いつも現場でお疲れ様です。
今日は、これからこの仕事を始める、あるいは始めたばかりの若い職人に向けて、話をさせてください。
最初は、誰にとっても同じ通過点です
道具の扱いに慣れない。現場の流れが読めない。指示の意図がすぐには分からない。
それは甘えではありません。どの業界でも、最初の数年は誰もが通る道です。
医者も、料理人も、職人も同じです。最初から完璧にできる人間はいません。違いが出るのは、その後どう過ごすかです。
うちの現場は、年齢も様々です
うちの会社には、20代の若手から、ベテランまで、幅広い年齢の職人がいます。
仕事のときは、みんな真剣です。手を抜く人間はいません。
でも、現場を離れれば、笑い声が絶えません。冗談を言い合ったり、休憩中に他愛もない話で盛り上がったり。年齢に関係なく、みんなで楽しくやっています。
これは偶然できた空気ではありません。
真剣に仕事をする時間と、楽しむ時間。そのメリハリを、みんなが大切にしているからです。
楽な方には、楽しさが続きません
人間は、放っておくと楽な方に流れます。
それは自然なことです。誰だって、辛いことより楽なことを選びたい。
でも、楽な方を選び続けた先に、本当の楽しさはありません。
ずっと涼しい部屋でじっとしているより、暑い中で汗を流して働いたあとに飲むビールの方が、何十倍もうまい。それは誰もが知っていることです。
同じ娯楽でも、真剣に何かに取り組んだあとのご褒美なのか、ただ楽をしているだけの暇つぶしなのか。その違いで、感じ方はまったく変わります。

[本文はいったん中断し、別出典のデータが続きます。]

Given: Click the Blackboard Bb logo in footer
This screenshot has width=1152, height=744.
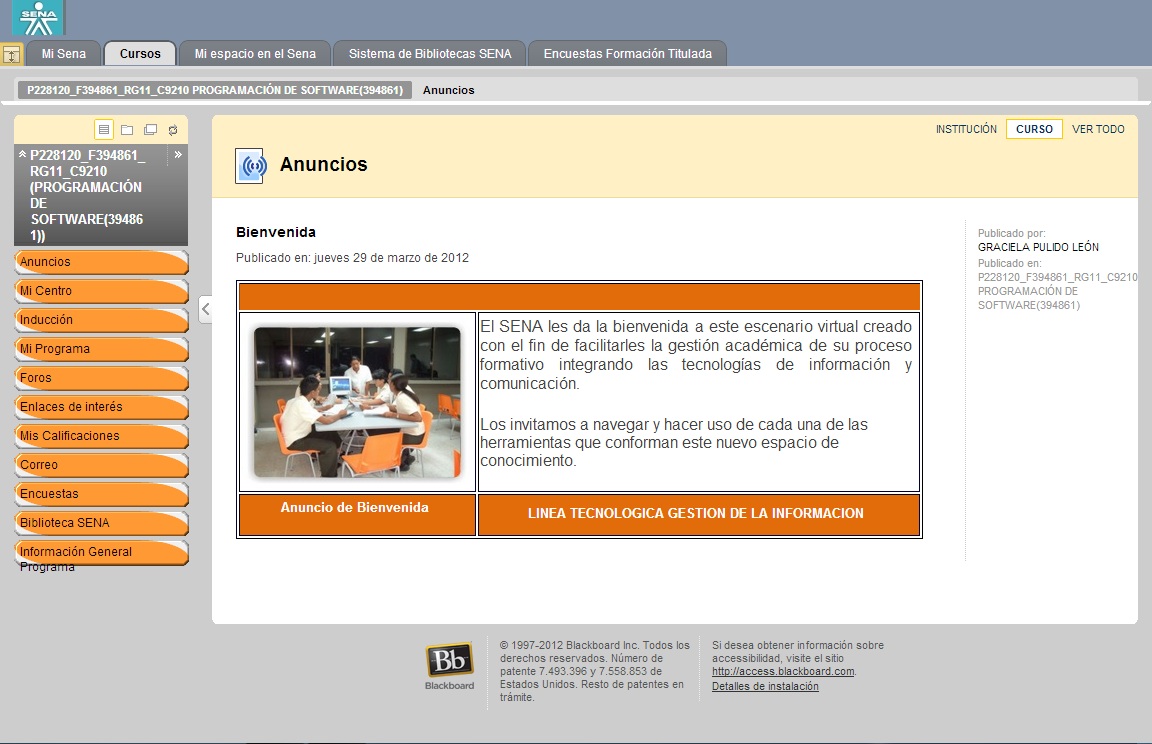Looking at the screenshot, I should (x=449, y=660).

厳しい時間があるから、楽しい時間がより楽しく感じられます。
「続けてくれ」ではなく「ここで頑張ると決めたなら」
ここで働くと決めたなら、辛いことや、悩むこと、立ち止まりそうになることが、必ずあります。
それでも、諦めずに続けてほしいのです。
ただ漫然と続けてほしいという話ではありません。
その先に見える景色は、楽をして得られるものとは、比べものにならないということを知ってほしいのです。
1年、3年、5年。それぞれ違う景色があります
1年目に見える景色があります。
道具の名前を覚え、現場の流れが少しずつ分かるようになる。何もできなかった自分が、簡単な作業を任されるようになる。その小さな変化に気づける時期です。
3年目に見える景色があります。
一通りの作業を、自分の判断で進められるようになる。後輩に教える場面も出てくる。「自分にもできることがある」と実感できる時期です。
5年目に見える景色があります。
現場全体を見渡せるようになる。任される仕事の質が変わる。「あの人に頼みたい」と名前で呼ばれ始める時期です。
それぞれの段階で、見える景色はまったく違います。今いる場所からは、その先の景色は見えません。
壁が近いと、壁の大きさしか見えません
難しいと感じているとき、それは目の前の壁が近すぎるからです。
壁に顔をくっつけていれば、壁の表面しか見えません。どれだけ高いのか、どこまで続いているのか、何も分かりません。
でも、少し下がって見れば、壁の全体が見えてきます。意外と低かったり、すぐ横に道があったりします。
技術も同じです。今わからないことは、わからないままではありません。
続けているうちに、いつの間にか分かるようになっています。気づいたときには、あれだけ難しいと思っていたことが、簡単にできるようになっています。
その「気づいたとき」は、自分では予測できません。だからこそ、そこにたどり着くまで、続けることが大切なのです。
成長意欲があれば、必ず景色は変わります
私たちが見ているのは、最初から完璧にできるかどうかではありません。
成長しようとする意欲があるかどうかです。
意欲がある人間は、必ず成長します。早いか遅いかの違いはあっても、必ず前に進みます。
そして、真剣に仕事に向き合った日々の先には、楽な道を選んだ人には決して見えない景色と、誰よりも美味い一杯のビールが待っています。
これからも、一緒に頑張っていきましょう。